Problem:
Report the number of lines in the data below that hold "Love", without any other words.

==================================================

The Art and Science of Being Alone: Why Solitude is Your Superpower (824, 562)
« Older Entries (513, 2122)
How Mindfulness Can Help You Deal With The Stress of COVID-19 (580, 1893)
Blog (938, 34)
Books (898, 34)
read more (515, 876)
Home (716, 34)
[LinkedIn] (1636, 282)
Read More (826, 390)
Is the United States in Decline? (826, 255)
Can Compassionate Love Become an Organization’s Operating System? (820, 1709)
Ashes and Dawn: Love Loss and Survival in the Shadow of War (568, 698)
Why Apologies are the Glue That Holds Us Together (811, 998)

==================================================

Your response:
2